____ Data records
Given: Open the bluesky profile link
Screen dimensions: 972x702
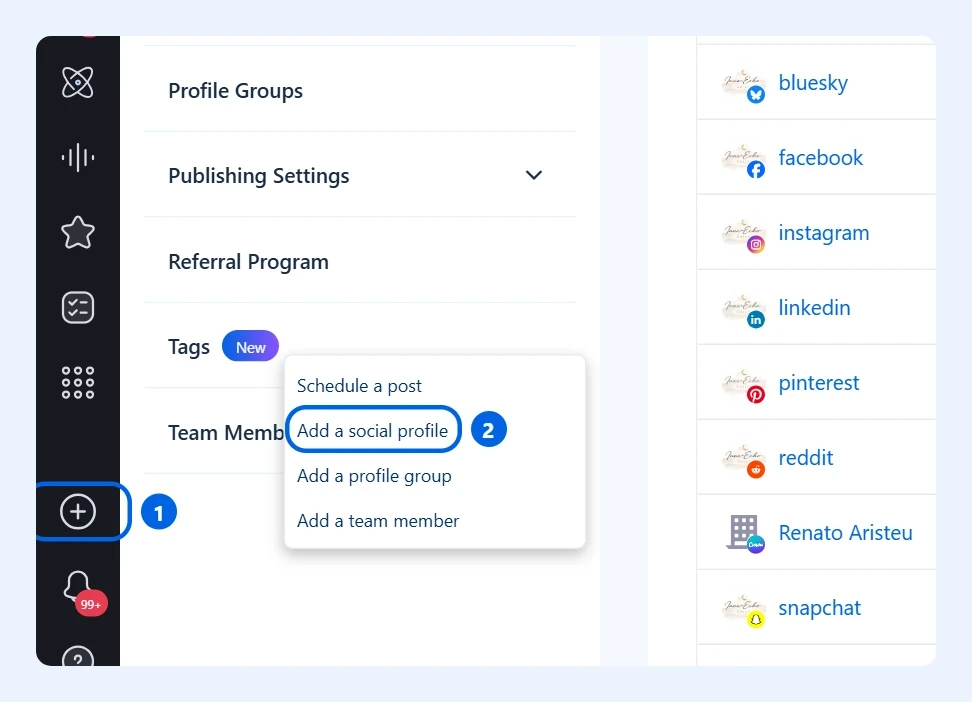Looking at the screenshot, I should click(x=813, y=82).
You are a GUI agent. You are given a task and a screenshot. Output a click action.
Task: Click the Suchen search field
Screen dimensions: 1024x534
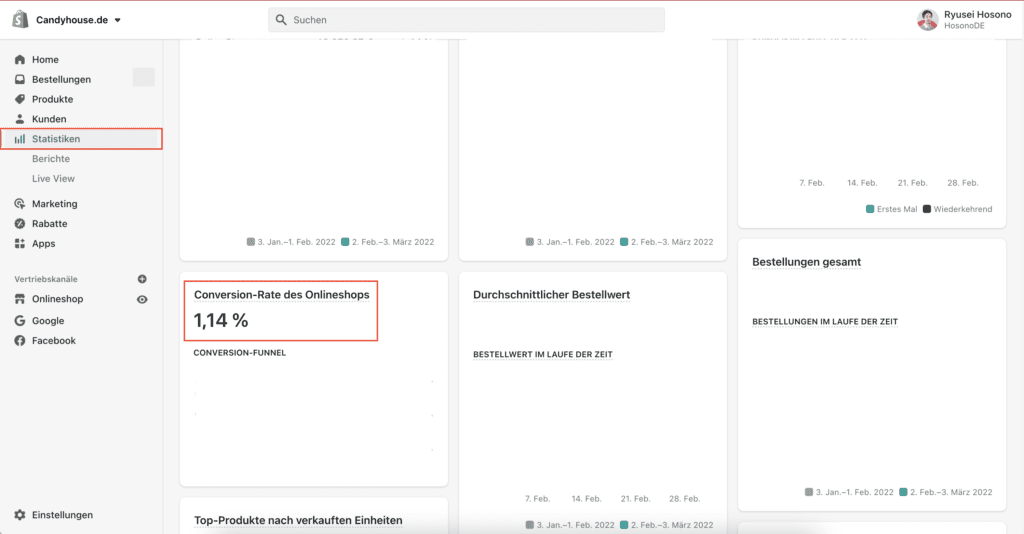tap(466, 20)
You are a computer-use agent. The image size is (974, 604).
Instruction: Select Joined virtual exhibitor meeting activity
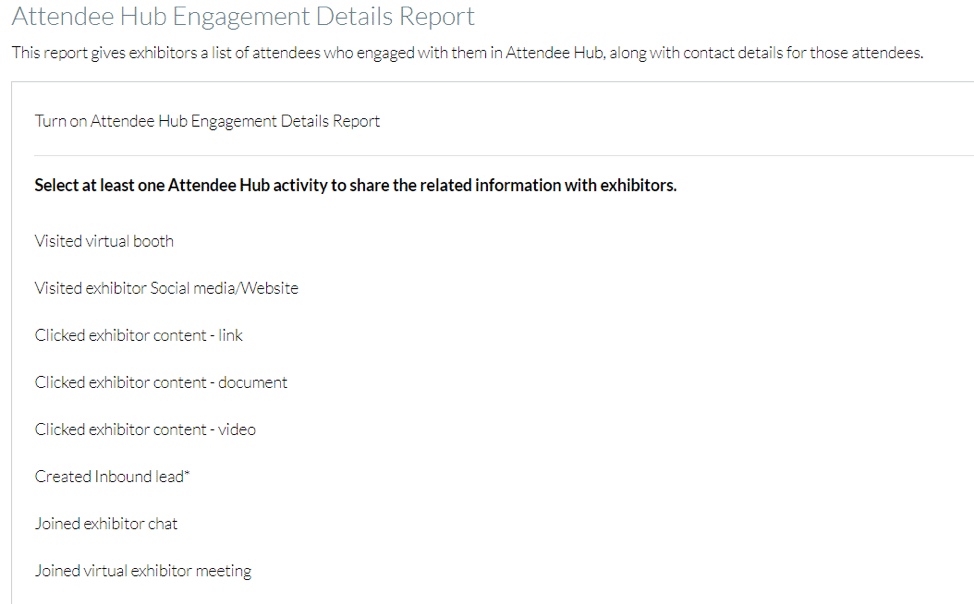(x=143, y=571)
________
Required work> Omit the pictures, then print the rest of the listing above exactly.

Expected answer>
Given: Open the bluesky profile link
Screen dimensions: 972x702
Looking at the screenshot, I should click(x=813, y=82).
You are a GUI agent. You are given a task and a screenshot. Output a click action.
Task: Click the Suchen search field
Screen dimensions: 1024x534
tap(466, 20)
You are a computer-use agent. The image size is (974, 604).
Instruction: Select Joined virtual exhibitor meeting activity
(x=143, y=571)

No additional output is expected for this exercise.